ナカニシ歯科用高速回転技術を応用した工業用切削・研磨機器事業への参入

時期 1982年6月
意思決定者(推定) 中西治雄 創業者
論点 単一市場への依存と技術の応用先
概要
1982年6月、ナカニシ(当時の中西歯科器械製作所)は、歯科治療用ハンドピースで培った毎分数十万回転の高速回転技術を応用し、工業用の切削・研磨機器の製造・販売に乗り出した。祖業の歯科を続けながら同じ回転機構を工業分野へ広げ、歯科・工業の二分野体制へ移行した経営判断であった。
背景
歯科器械は市場そのものが小さく、1980年代に入ると国内の歯科市場は飽和の傾向を強めていた。
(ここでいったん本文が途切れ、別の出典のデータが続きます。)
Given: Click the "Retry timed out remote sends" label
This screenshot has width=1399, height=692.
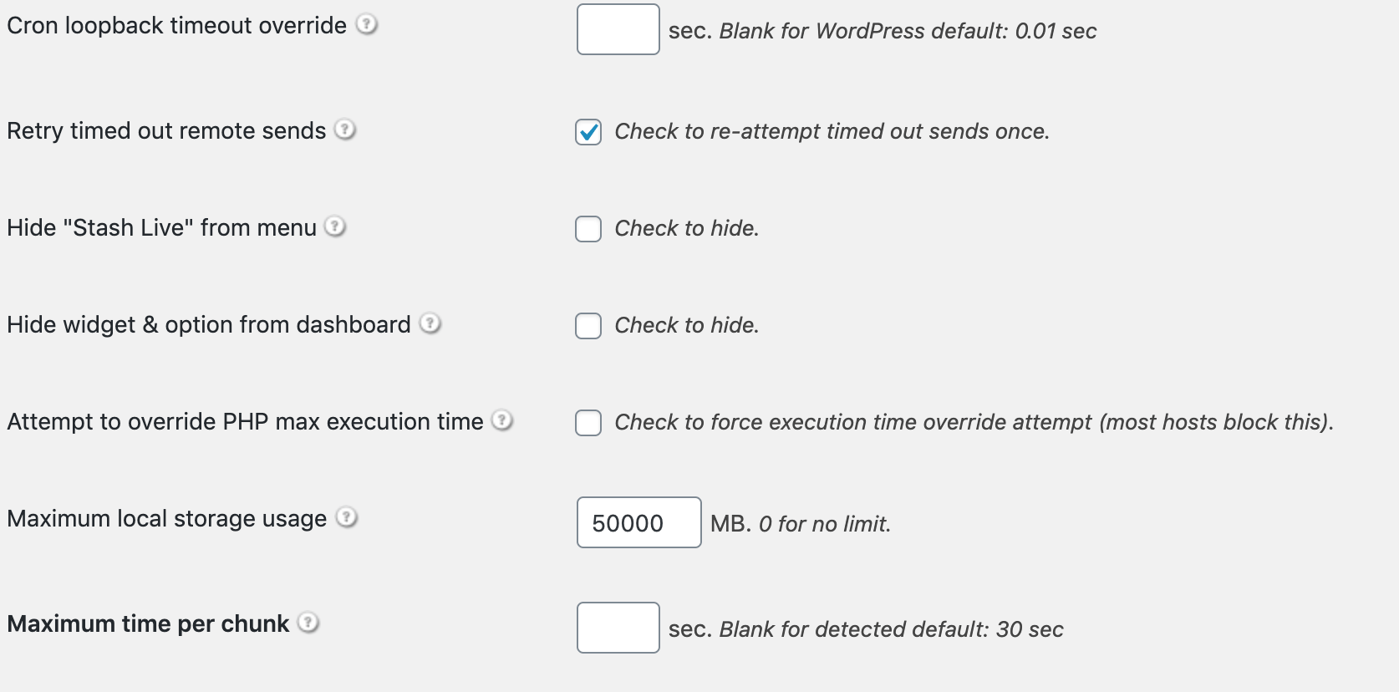Looking at the screenshot, I should tap(166, 130).
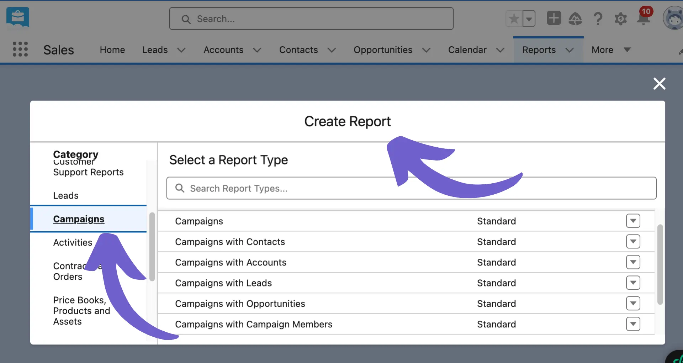View notifications bell with 10 badge

click(x=644, y=19)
回転機器という一点に技術資源を集めてきた同社にとって、単一市場への依存は次の成長を描きにくくする制約でもあった。
内容
精密部品加工の超精密高速スピンドル、基板などの小径穴あけに用いるハイトルクスピンドル、貴金属や金型を研磨するマイクログラインダーなど、機械装着用の回転機器を投入。ミクロン単位の精度を要する加工現場を新たな市場とした。
含意
工業用は参入当初こそ規模が小さかったが、ITの普及を追い風に歯科に次ぐ第二の核へ育った。祖業を畳まず一つの回転技術を別の産業へ広げた構えが、のちの高収益と海外展開の素地となったとみられる。
筆者の見解

一つの技術を二つの市場へ

ナカニシが工業用で手掛けたのは新しい事業の立ち上げというより、毎分数十万回転でぶれずに回すという一つの技術を、歯科と工業という性格の異なる二つの顧客へ同時に貸し出すことであった。祖業を畳まず、同じ回転機構を別の産業へ広げる。小径高速スピンドルが競合の少ない領域で優位を築けたのも、歯科で数十年をかけて精度と信頼性を磨いてきた蓄積があったからだとみられる。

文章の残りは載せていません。